Peer Mentoring - Helping the Teens Beat Pressures of Adolescence
Teenagers are facing the most critical stage in their life - adolescence. At this stage, they experience the transition from childhood towards adulthood; in the process of transition, teens deal with lots of biological, emotional, social and psychological changes. Often, these changes make a life of a teenager miserable. There is a great desire to fit in, to be accepted for who they are, to find their true identity, and to realize their own strengths and weaknesses. This is where peer mentoring becomes a lot of help. It keeps the youth guided and makes them feel loved, cared for and accepted.
Features and of a Peer Mentoring Program
Peer mentoring is a kind of mentoring program, which matches older youths with younger ones. The former provide the latter with guidance, advice, and all forms of support they need to be able to meet challenges of adolescent life. The older youths do not only serve as mentors but as role models to the younger ones. They are not perfect but having been through the same stage and most likely, the same problems, predicaments, and challenges in their homes, school and community; they are in the position to provide friendly advice, positive influences, attention, and moral support to these younger teens.
Mentoring programs, either in schools, local communities, and youth organizations bear the following characteristics:
• Centered on the needs of the youth - Every peer mentoring program is designed to meet the specific needs of the teens to be mentored. Those who come from broken homes, for example, may need more time for counseling and recreation activities that would help them divert their thoughts on sad experiences at home towards happy ones. Those with academic problems may require more time for tutorials.
• Participants voluntarily join a peer mentoring program - A big part of the success of peer mentoring lies on the voluntary participation of the mentor and the younger teens. The student must not be forced to attend the peer mentoring program as this would only make things more difficult for him. The student must first acknowledge the need to have a mentor, someone who is older, wider, and more experienced than him. Only upon acknowledging this need can he actively participate in the activities in the mentoring program.
• Mentors are bound by the responsibility to keep things confidential - Trust is very important in building good relationship between the mentor and the student; thus, it is a must or the mentor to keep things that he and the student talks about confidential. Without trust, it would be hard for the person mentored to talk about the things he feels and thinks especially about very critical issues involving him, a close friend or his family.
Joining a Mentoring Program
Joining a peer mentoring program starts with the eagerness to be a part of a support group or program that is aimed at creating changes both on the life of the mentor and the younger person to be mentored.

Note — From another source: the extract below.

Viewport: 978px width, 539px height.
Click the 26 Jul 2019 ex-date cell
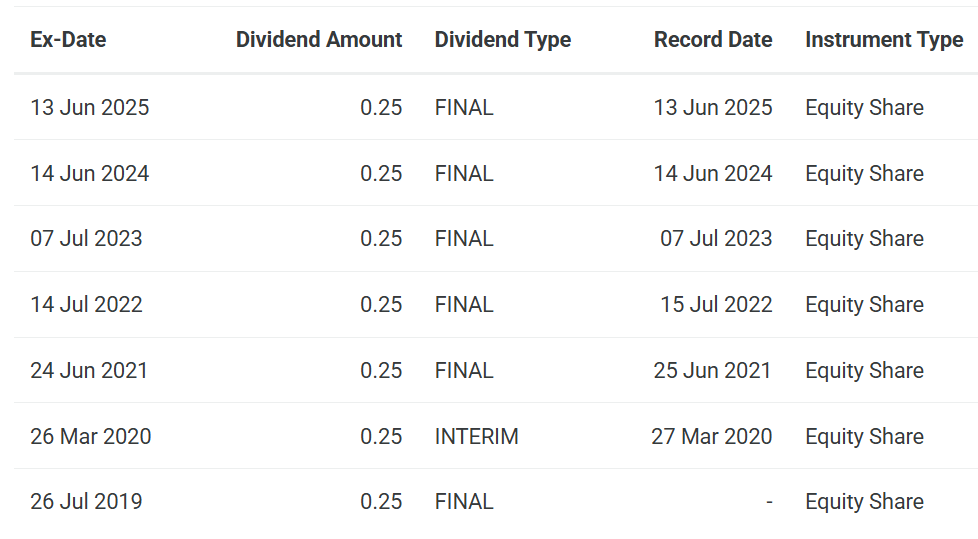(86, 502)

If you want to be a mentor, first you must be prepared in all aspects. Do you have a plan on how to conduct peer mentoring? Do you know what to do when trying situations arise? Do you have the patience necessary for you to deal with persons who might be going through tough moments in their life? How would you handle issues such as early pregnancy, divorce, and drug addiction?
When you are ready, the next thing you should do is to look for a pee mentoring program that is suited to your interests. You can look for these in your school, local community and even online. You may also ask for your teachers, schoolmates, and friends' recommendations. You can also ask the head of your local community church or youth organizations in your community or neighboring areas.